STATE CONTINUITY: Purgr State is the Koopman DMD model fitted to your session. Importing it resumes true continuity rather than replaying raw messages.

[COPY]

            purgr export --passport

            purgr export --passport --output session.purgr

# Pro: encrypted export

            purgr export --passport --encrypt --passphrase "yourpass"

[COPY]
const passportJson = await purgr.exportPassport(messages, {

              description: 'my session',

              modelHint: 'gpt-4o'

            })

[COPY]
const payload = await purgr.importPassport(json, {

              passphrase: 'yourpass'

            })
// payload.messages, payload.receipt, payload.koopmanState

09 // FAQ

Common questions.

Everything you need to know about Purgr's performance and streaming support.

Does Purgr work with streaming?

Yes. Proxy and SDK support streaming. Receipts sign after buffering completes.

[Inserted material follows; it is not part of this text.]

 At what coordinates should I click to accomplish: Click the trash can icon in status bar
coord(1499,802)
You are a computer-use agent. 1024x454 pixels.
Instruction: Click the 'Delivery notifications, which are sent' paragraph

How much latency does it add?

Phase 1 momentum: ~50ms amortized per call at 100k tokens. Phase 2 DMD: ~240ms amortized per call at 100k tokens. With CLA liveness enabled: adds ~942ms on 242k token sessions. All latency measured on lifecycle cadence benchmark — compress() called every 10 messages.

What is fact fidelity scoring?

After every compression, Purgr scans the output for critical facts — currency values, dates, identifiers, regulatory citations — and reports how many survived. 143/143 facts were preserved in a 242k token session at 53% compression. The score is deterministic and signed in the receipt.

What does verifyDocument() prove?

verifyDocument() proves which specific numbers, dates, and identifiers in an LLM response exist in the source document. It does not verify relational accuracy — a response inverting a relationship while using correct tokens still scores as grounded. Market as Hard-Fact Traceability, not hallucination detection.

What is selective disclosure?

Using proveDecision(), you can prove a single message outcome without revealing the full session. The Merkle proof contains only the sibling hashes needed to reconstruct the root — the rest of the session stays private. Any third party can verify using verifyMerkleProof().

What is the difference between verifyDocument() and recall()?

verifyDocument() is a lightweight stateless function — fast, no pipeline, deterministic regex extraction. recall() runs the full Purgr intelligence pipeline on both the source document and the AI response — fact identification is informed by momentum scoring, DMD structural analysis, co-occurrence semantic linking, and liveness detection where thresholds are met. recall() produces a richer, more intelligent Recall Receipt and is the recommended function for compliance use cases. verifyDocument() remains useful for quick spot checks where pipeline latency is a concern.

What does 'Modified' mean in a Recall Receipt?

A fact is classified as Modified when it appears in both the source document and the AI response but with different values. ANY discrepancy is flagged regardless of magnitude — $47,382 in the source and $47,000 in the response is Modified. $100 vs $99 is Modified. Purgr does not make materiality judgments — that is the analyst's responsibility. The receipt surfaces the discrepancy. The professional determines whether it matters.

What does 'fallbackToRegex' mean in the pipeline info?

When a document produces fewer than 5 chunks — too short for the pipeline to build meaningful signal — recall() falls back to deterministic regex extraction for fact identification on that side. The receipt is still cryptographically signed and tamper-evident. The fallbackToRegex field in documentPipeline or responsePipeline is set to true and a warning is included in the result. For compliance use, documents should be long enough to activate the full pipeline — at minimum 10-15 substantial paragraphs.